- _Problem details_: Copy the entries word for word, from the line with "The image size is (750, 470)." to the line with "tap(129, 952)", and omit the pictures from your answer.
■ ■ ■ ■ ■
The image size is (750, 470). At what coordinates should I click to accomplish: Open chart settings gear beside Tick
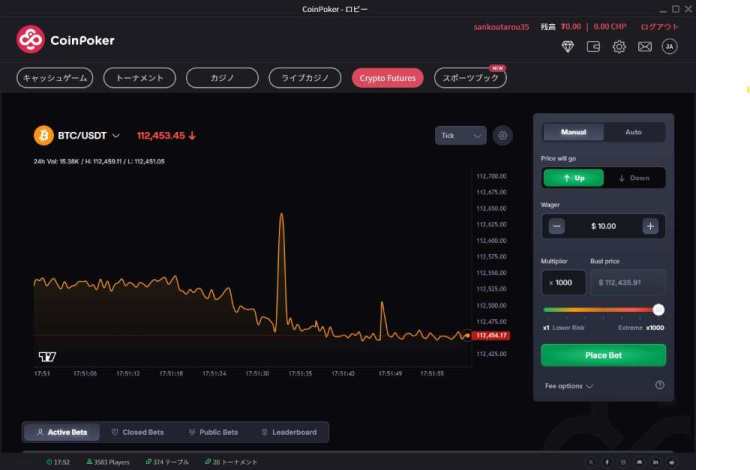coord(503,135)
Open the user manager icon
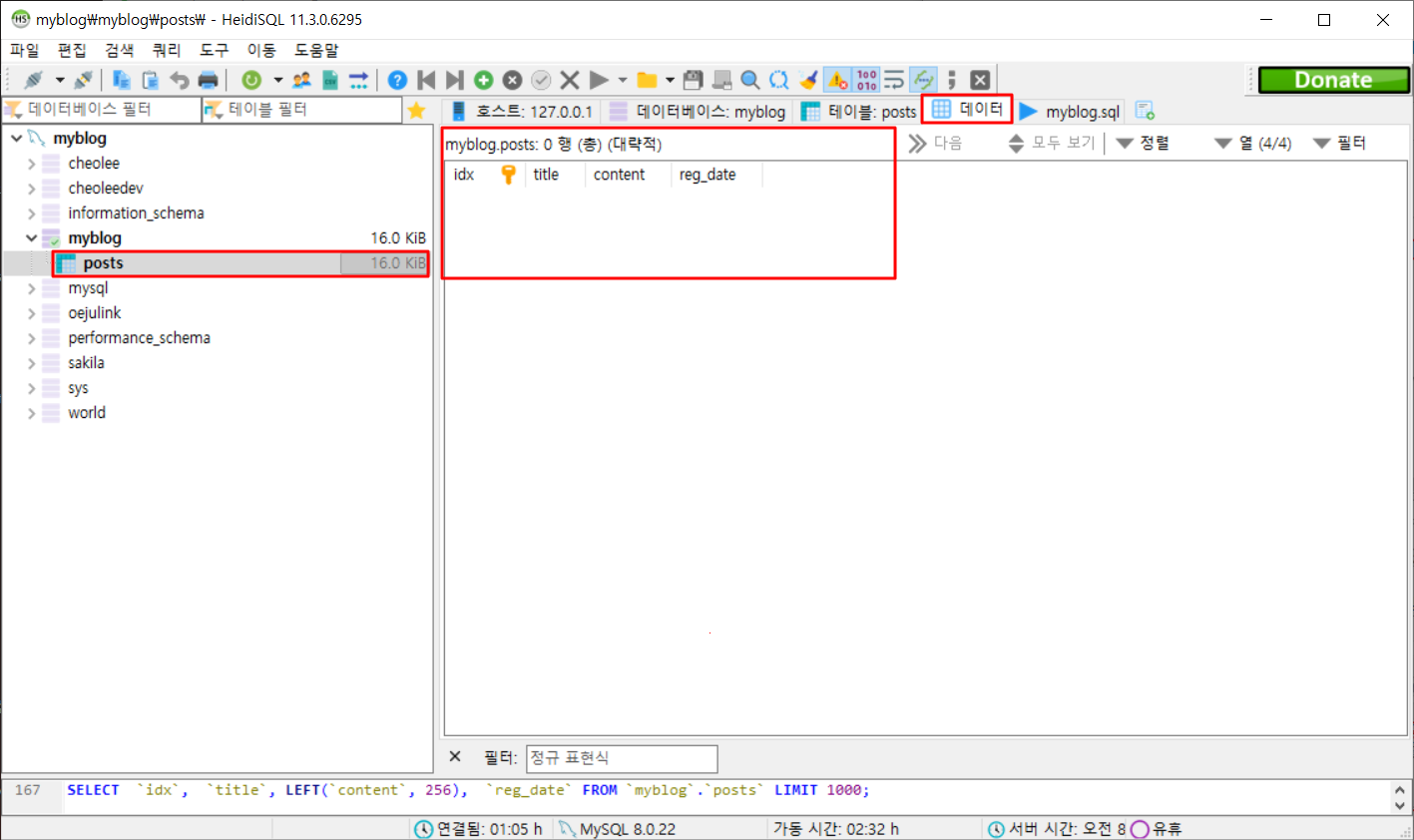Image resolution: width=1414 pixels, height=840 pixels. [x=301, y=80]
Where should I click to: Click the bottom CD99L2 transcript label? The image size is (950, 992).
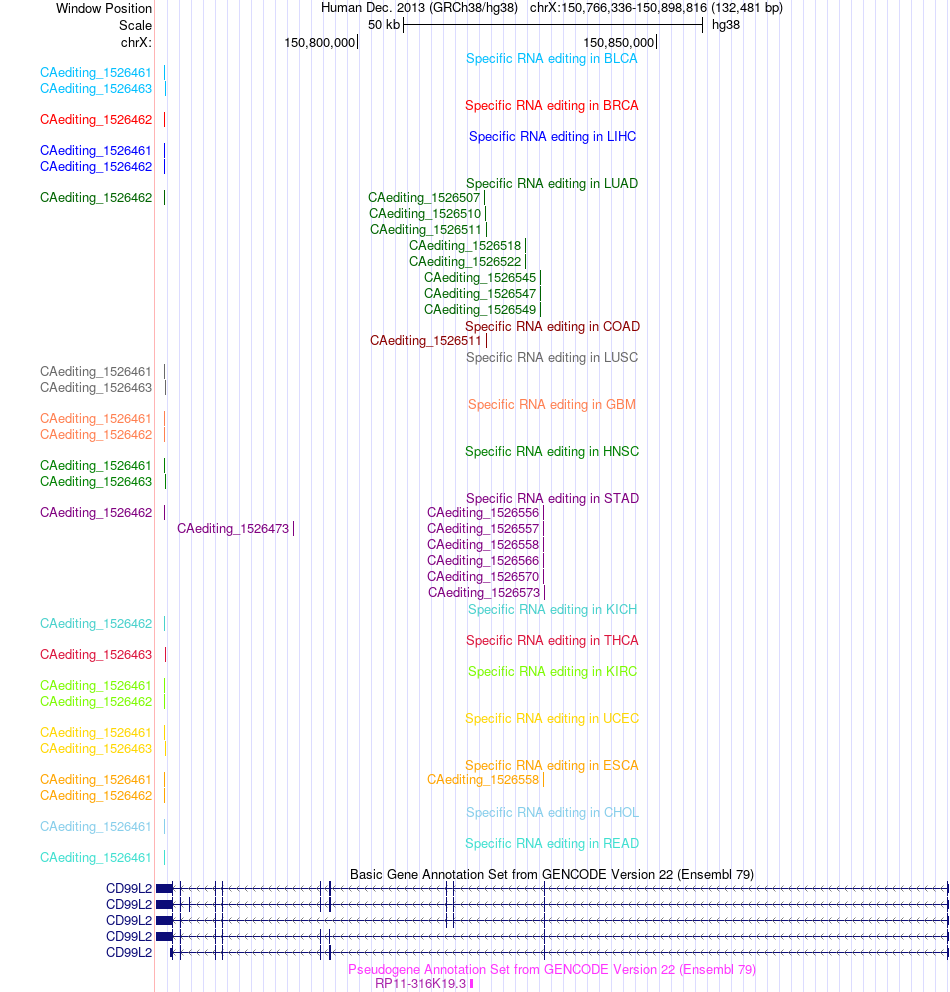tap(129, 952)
■ ■ ■ ■ ■
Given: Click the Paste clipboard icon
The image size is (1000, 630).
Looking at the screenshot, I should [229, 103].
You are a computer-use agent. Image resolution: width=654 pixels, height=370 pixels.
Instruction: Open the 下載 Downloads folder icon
■ ■ ■ ■ ■
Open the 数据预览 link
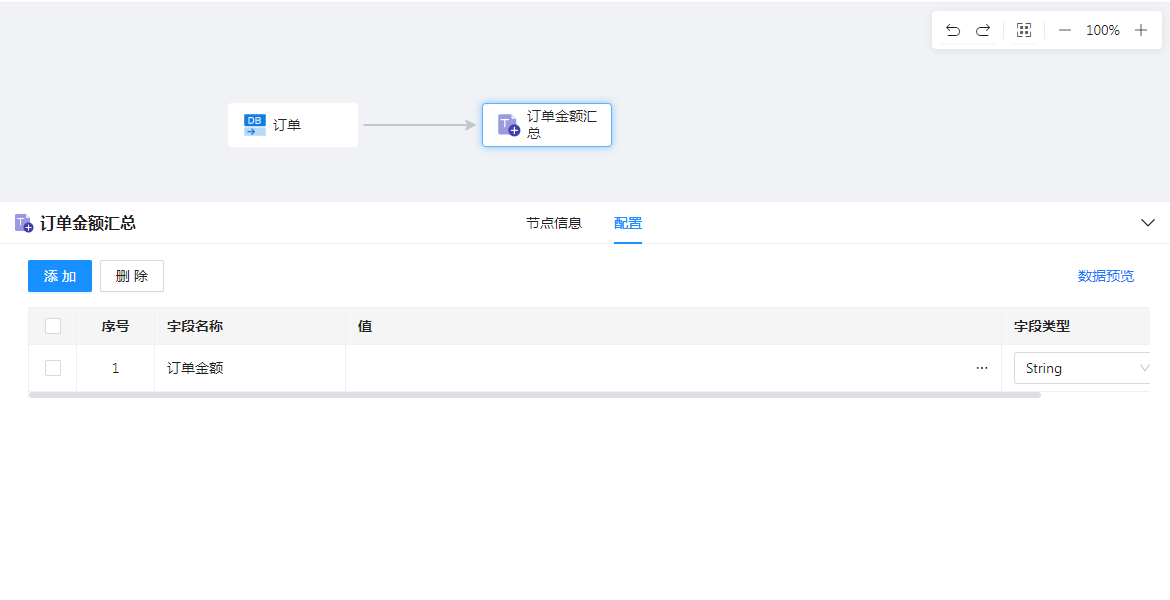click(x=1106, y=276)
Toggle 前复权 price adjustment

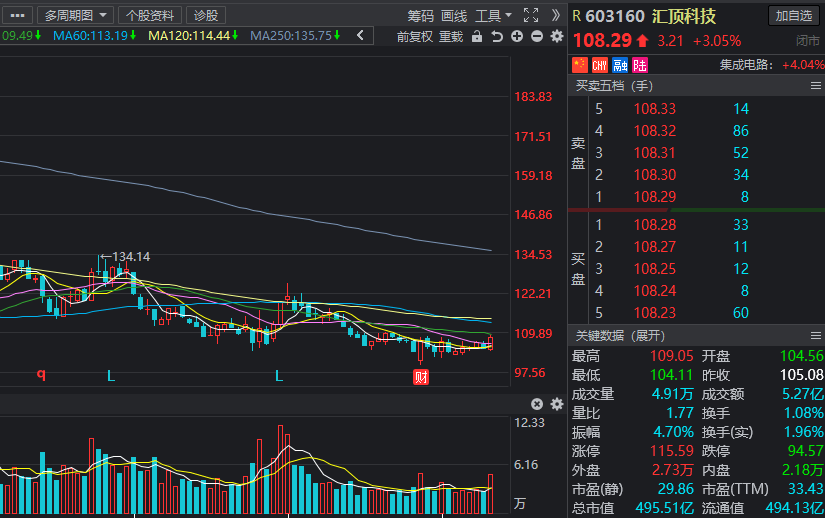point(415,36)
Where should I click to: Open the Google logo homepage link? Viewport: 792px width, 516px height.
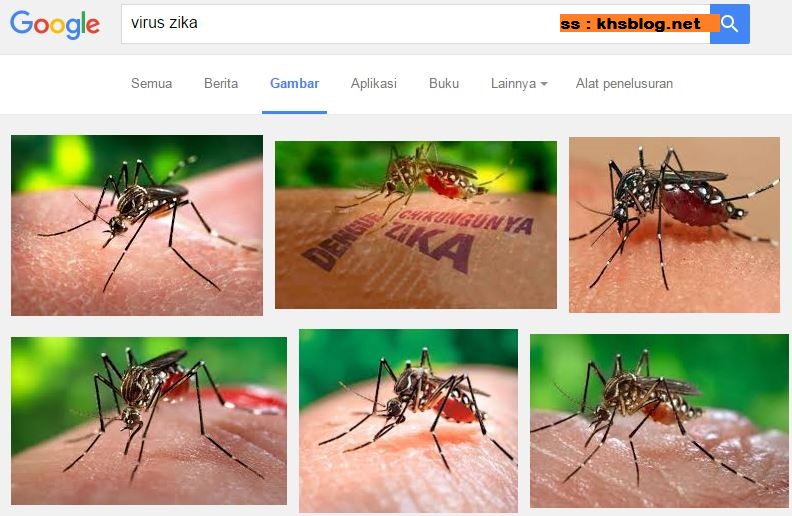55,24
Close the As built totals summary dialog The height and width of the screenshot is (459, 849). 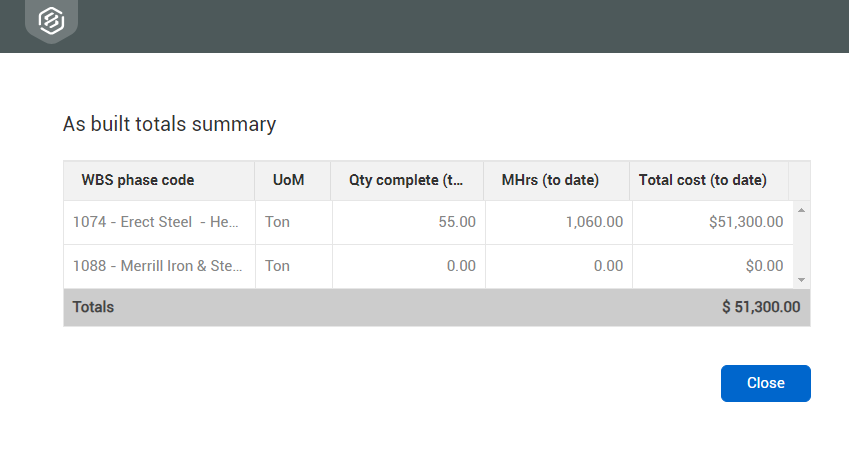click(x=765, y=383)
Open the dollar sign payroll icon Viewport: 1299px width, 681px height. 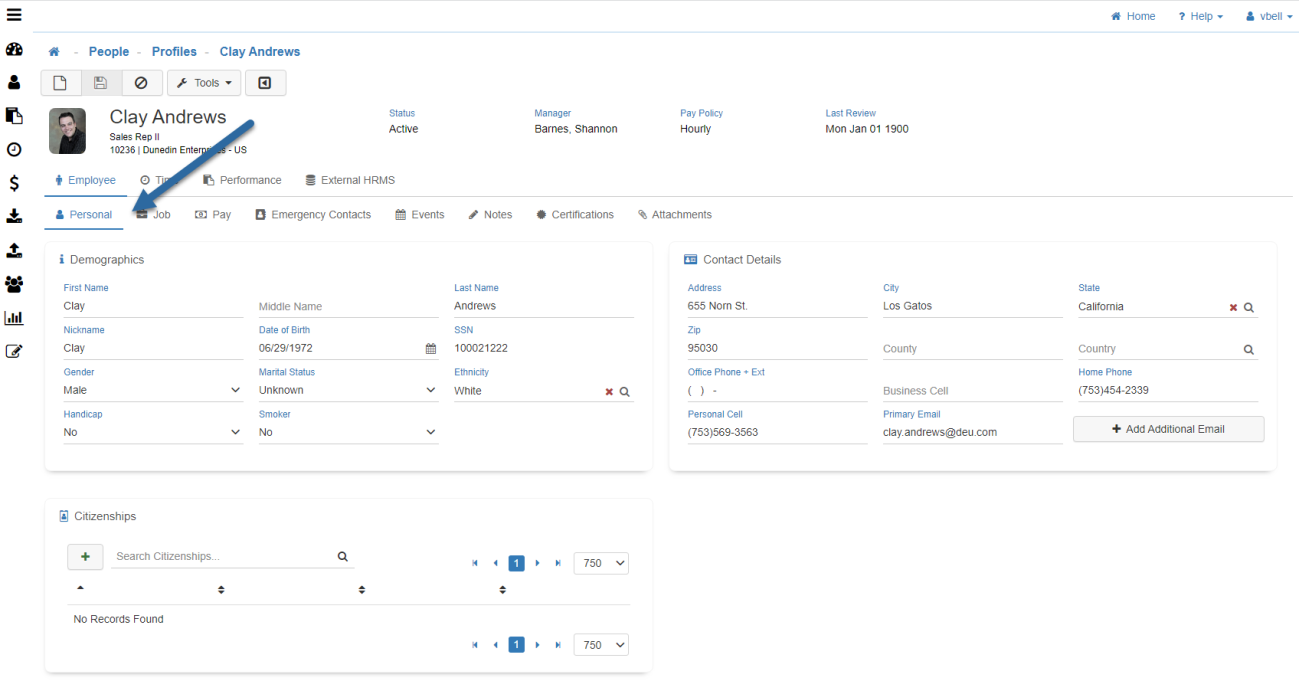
■ ■ ■ ■ ■
- _Result of the exercise_:
The image size is (750, 470). At what coordinates should I click to accomplish: Open chart settings gear beside Tick
coord(503,135)
Open the user manager icon
Image resolution: width=1414 pixels, height=840 pixels. [x=301, y=80]
Where should I click to: Click the bottom CD99L2 transcript label? The image size is (950, 992).
tap(129, 952)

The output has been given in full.